However, more recently, there have been reports of antineoplastic activities of NSAIDs that are independent of COX.13Schnitzler and colleagues14 showed that both the sulphide metabolite of sulindac, which inhibits COX, and the sulphone metabolite, which lacks this ability, inhibit the growth of colonic carcinoma cells in vitro and cause an increase in the level of mRNA of the tumour suppressor adenomatous polyposis coli (APC) gene. This indicates that the effect of these agents on colonic carcinogenesis is not mediated entirely by inhibition of COX activity.
Although aberration of the tumour suppressor p53 gene is the most common genetic lesion identified in human carcinomas, no mutations were found in the highly conserved regions of p53 exons 5–8 using the single strand conformation polymorphism method, direct sequencing, or immunohistochemical analysis in either AOM or dimethylhydradine induced rat colon carcinomas.15 ,16 However, frequent mutations of the β-catenin gene and the consequent abnormal accumulation of cytoplasmic and nuclear β-catenin were reported in AOM induced rat colon carcinomas,17 and it was suggested that alterations in the stability and localisation of the protein may play an important role in cancer formation (progression) in this colon carcinogenesis model. However, abnormal nuclear and/or cytoplasmic localisation of β-catenin was not observed for ACF,17 and β-catenin protein was limited to the cell membranes in ACF as in normal colon epithelial cells; thus changes in β-catenin may not be related to aberrant crypt formation.
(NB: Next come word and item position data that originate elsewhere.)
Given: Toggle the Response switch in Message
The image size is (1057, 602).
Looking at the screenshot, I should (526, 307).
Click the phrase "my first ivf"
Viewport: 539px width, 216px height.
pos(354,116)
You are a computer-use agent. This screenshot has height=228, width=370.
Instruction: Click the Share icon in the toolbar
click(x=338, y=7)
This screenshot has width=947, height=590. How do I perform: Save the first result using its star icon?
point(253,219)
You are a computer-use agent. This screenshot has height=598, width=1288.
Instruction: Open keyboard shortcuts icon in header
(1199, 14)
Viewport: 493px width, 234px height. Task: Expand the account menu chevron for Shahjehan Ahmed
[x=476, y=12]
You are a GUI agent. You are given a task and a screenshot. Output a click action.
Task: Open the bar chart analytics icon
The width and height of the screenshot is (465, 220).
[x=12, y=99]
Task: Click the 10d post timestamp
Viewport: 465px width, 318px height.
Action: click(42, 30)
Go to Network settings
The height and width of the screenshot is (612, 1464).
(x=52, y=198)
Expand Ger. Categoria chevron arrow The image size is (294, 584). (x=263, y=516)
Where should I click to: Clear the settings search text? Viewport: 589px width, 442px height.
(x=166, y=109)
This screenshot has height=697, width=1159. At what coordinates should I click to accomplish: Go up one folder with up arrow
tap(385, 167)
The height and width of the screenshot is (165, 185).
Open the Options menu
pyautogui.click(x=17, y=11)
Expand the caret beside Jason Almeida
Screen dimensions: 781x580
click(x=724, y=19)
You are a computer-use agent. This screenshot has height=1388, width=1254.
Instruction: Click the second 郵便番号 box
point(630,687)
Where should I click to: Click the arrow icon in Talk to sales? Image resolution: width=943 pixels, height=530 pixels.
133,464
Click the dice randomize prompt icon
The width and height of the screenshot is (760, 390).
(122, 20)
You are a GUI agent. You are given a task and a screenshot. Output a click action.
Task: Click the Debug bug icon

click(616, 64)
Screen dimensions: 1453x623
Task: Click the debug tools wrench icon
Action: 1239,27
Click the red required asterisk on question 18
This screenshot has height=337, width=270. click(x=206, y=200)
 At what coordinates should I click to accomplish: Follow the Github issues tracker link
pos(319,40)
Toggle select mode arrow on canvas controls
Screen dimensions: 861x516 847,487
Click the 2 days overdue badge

The tumour suppressor APC gene plays an important role in colon tumour initiation, as shown previously18; that is, APC is thought to mediate the interaction between β-catenin and glycogen synthase kinase 3β (GSK-3β). GSK-3β phosphorylates β-catenin which targets β-catenin for ubiquitin dependent, proteosome mediated degradation.19 ,20 Furthermore, wild-type APC represses c-Myc oncogene transcription through inhibition of β-catenin/T cell factor 4 (Tcf-4) complex regulated transcription.21
In the present study, we examined the effect of two NSAIDs (sulindac and etodolac) on APC mRNA expression in the colon of AOM treated rats. We reasoned that if non-COX biochemical pathways are involved, identification of these pathways should reveal promising new targets for the design of antineoplastic agents.
Materials and methods
Five week old male F344 rats purchased from SLC (Shizuoka, Japan) were quarantined for one week and allocated randomly to an experimental or control group. All animals were housed 3–4 per wire cage. The holding room was maintained at 23°C, 50% humidity, and with a 12 hour light/12 hour dark cycle. Ethics approval for the study was obtained from the Committee for Animal Experimentation of Tottori University.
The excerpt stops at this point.